Your response should be the lines from the one holding "Image resolution: width=902" to the last line of the data below, copied exactly and with no additions.

§ **Provided data**:
· · · · · · ·
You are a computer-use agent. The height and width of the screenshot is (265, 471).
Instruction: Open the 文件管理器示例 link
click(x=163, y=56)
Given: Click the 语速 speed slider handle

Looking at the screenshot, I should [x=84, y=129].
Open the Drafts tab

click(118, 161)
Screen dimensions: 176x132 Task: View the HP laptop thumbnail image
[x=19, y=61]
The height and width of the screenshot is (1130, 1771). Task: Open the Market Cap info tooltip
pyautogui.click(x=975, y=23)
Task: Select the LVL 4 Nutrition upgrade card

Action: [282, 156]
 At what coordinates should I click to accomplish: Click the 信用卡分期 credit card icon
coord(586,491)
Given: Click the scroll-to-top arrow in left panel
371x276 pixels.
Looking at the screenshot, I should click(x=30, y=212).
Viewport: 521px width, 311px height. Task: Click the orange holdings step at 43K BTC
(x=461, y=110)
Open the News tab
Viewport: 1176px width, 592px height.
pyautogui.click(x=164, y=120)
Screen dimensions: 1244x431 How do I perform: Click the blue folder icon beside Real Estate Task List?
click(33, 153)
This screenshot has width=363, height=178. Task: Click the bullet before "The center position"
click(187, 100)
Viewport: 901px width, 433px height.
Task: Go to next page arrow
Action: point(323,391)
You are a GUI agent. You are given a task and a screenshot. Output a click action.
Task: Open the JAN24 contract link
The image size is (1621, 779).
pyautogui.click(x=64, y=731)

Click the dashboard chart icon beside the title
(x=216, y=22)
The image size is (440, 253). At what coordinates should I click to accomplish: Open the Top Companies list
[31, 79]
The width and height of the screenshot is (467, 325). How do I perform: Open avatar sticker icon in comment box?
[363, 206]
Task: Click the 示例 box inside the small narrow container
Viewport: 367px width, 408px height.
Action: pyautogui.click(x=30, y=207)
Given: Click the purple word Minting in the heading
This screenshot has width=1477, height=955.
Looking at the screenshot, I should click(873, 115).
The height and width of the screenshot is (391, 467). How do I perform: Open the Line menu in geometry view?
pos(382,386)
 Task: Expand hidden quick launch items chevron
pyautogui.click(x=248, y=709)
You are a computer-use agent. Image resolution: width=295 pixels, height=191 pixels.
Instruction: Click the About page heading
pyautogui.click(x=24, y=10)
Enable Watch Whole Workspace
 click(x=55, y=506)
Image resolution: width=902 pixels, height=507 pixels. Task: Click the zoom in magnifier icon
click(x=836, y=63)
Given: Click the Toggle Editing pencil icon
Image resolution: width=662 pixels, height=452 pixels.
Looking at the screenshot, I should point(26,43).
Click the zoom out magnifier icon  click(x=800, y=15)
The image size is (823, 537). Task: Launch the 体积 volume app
· · · · · · ·
§ **Solution to the exercise**:
Image resolution: width=902 pixels, height=507 pixels. Task: Click the zoom in magnifier icon
click(x=836, y=63)
Given: Click the Toggle Editing pencil icon
Image resolution: width=662 pixels, height=452 pixels.
Looking at the screenshot, I should point(26,43).
Click the zoom out magnifier icon  click(x=800, y=15)
The image size is (823, 537). Task: Launch the 体积 volume app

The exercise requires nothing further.